Machine Leaning Based Wavelength Modulation Spectroscopy for Rapid Gas Sensing

As a non-intrusive, fast-response and highly sensitive and diagnostic tool, Wavelength Modulation Spectroscopy (WMS) has been extensively applied in accurate retrieval of gas properties, e.g. species concentration and temperature. Using the calibration-free WMS (CF-WMS) strategy, the first harmonic normalised second harmonic signal, e.g. $2f/1f$ of the modulated laser transmission is extracted, and then fitted to calculate the path-integrated absorbance. However, the fitting process mainly suffers from (a) noise in the fitting results introduced by the shift of the centre wavelength of the laser, and (b) a relatively high computational cost due to the least square optimisation.
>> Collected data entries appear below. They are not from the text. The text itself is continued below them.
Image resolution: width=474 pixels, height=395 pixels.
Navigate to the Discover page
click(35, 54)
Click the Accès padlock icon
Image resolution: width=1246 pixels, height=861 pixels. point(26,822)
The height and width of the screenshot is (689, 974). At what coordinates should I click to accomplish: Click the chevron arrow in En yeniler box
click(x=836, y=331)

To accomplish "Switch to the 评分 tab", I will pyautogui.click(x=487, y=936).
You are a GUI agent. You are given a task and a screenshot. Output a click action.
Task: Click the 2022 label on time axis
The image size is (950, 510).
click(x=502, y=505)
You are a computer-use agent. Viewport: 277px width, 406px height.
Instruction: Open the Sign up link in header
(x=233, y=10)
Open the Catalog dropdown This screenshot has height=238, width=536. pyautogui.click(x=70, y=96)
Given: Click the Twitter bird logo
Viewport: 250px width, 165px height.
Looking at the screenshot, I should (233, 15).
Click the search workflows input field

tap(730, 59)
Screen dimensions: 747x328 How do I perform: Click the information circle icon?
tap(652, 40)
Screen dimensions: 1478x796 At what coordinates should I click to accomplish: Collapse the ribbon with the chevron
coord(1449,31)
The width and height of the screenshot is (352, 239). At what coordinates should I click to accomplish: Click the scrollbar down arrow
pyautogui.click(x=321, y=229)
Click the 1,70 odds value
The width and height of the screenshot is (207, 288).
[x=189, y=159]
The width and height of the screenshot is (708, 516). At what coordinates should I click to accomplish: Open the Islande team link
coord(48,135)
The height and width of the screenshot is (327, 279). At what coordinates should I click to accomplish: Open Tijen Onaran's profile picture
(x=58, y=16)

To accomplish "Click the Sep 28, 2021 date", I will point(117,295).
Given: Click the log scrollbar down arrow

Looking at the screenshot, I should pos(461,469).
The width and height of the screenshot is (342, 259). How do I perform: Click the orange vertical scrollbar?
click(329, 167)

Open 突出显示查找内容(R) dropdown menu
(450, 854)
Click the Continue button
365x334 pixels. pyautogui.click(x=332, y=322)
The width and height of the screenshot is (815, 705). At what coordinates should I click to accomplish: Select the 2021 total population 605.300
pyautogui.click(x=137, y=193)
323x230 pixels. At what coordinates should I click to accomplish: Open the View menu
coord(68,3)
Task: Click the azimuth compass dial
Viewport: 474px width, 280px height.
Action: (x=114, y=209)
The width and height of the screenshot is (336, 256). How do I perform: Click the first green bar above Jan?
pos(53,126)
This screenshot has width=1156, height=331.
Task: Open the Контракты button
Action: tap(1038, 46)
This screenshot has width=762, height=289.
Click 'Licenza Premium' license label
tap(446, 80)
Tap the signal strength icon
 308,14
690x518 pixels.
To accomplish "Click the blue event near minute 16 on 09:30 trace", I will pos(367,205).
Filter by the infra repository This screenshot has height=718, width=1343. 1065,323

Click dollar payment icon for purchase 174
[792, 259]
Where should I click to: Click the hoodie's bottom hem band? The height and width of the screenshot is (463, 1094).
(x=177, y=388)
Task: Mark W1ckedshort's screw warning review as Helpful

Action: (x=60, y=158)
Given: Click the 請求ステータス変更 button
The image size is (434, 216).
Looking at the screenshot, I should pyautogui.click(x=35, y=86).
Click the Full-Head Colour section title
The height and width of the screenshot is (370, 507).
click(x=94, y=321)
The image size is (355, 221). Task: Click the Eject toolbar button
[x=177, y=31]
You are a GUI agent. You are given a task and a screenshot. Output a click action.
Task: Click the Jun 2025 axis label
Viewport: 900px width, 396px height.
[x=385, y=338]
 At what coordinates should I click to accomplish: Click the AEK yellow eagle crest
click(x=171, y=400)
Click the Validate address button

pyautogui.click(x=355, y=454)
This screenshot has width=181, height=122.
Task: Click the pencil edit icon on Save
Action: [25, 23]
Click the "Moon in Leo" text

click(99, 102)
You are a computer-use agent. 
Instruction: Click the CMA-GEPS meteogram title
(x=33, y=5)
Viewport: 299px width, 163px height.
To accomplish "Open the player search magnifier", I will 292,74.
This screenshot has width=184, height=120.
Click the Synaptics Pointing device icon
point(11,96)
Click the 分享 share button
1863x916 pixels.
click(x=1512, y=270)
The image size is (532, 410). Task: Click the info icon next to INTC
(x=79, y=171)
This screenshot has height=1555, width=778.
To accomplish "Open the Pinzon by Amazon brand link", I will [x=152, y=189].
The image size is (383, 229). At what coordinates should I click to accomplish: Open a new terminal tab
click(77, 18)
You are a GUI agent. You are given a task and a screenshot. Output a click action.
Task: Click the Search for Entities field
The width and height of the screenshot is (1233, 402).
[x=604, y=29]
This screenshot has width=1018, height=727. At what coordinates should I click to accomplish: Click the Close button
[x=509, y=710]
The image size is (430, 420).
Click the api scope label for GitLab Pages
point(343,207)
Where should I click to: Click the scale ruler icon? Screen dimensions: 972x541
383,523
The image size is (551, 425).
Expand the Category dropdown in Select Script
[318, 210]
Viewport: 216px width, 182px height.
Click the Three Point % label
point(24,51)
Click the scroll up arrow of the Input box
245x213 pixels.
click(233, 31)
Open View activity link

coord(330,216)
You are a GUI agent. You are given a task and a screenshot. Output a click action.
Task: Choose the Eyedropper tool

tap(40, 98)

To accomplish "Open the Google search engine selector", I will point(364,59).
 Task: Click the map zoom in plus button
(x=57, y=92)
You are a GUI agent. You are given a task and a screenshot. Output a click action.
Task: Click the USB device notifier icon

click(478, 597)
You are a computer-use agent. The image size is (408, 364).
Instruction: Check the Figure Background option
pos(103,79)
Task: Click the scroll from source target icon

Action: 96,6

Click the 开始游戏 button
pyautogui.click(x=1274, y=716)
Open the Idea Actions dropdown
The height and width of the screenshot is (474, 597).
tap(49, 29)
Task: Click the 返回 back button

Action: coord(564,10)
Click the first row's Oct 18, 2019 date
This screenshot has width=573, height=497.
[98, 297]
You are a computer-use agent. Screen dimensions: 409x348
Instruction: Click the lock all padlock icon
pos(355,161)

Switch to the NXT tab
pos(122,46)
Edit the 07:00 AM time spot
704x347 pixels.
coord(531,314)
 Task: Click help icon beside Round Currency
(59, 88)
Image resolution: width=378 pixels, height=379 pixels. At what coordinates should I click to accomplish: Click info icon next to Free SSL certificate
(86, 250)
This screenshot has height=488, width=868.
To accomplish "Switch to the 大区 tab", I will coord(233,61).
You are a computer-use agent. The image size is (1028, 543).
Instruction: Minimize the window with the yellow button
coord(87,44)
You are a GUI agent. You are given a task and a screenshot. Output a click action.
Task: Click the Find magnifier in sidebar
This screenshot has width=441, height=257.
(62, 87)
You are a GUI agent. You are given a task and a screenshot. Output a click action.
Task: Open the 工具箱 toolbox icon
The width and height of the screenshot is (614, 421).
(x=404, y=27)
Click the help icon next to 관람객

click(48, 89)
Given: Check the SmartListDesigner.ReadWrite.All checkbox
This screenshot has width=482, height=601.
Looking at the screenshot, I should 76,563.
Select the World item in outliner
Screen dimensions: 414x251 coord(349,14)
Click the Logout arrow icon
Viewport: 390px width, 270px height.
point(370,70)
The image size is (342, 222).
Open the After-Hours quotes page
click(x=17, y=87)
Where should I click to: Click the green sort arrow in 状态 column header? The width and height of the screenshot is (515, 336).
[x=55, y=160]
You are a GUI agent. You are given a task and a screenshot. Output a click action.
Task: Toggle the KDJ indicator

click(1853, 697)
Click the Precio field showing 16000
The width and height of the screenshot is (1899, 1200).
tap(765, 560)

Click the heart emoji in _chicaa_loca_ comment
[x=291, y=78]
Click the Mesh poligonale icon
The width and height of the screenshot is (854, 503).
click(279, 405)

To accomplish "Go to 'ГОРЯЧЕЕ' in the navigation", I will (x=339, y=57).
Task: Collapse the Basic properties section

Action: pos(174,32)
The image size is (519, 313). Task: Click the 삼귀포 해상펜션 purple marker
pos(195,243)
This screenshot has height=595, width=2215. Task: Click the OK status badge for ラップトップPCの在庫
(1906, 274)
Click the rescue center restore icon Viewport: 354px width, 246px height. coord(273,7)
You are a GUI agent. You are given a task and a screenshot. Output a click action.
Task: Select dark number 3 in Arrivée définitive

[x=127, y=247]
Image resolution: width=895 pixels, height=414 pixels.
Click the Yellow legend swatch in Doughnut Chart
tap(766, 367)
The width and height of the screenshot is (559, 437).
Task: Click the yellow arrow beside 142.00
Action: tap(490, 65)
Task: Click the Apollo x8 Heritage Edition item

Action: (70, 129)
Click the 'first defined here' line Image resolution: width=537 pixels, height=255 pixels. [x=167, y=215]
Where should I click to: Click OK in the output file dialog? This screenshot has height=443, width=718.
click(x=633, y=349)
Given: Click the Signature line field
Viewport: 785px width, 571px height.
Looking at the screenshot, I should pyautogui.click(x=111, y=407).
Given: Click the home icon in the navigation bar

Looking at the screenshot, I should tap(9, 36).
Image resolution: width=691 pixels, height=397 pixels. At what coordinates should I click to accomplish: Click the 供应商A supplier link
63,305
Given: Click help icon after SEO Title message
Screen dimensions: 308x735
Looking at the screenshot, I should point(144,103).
To improve the measurement precision and efficiency, this paper proposes a machine learning regression algorithm to calculate the gas properties. The proposed method employs artificial neural networks (ANN) to compute the path-integrated absorbance rapidly with a high signal-to-noise ratio, which was experimentally validated by calculating the absorption of water vapour at the wavelength of 1391.2 nm. In comparison with the traditional fitting method, the proposed machine learning based WMS is two times more noise-resistant with high capability to compute 100 sets of $2fl1f$ signals in approximately $0.4s$ , denoting its potential applicability in real-time and rapid trace gas sensing.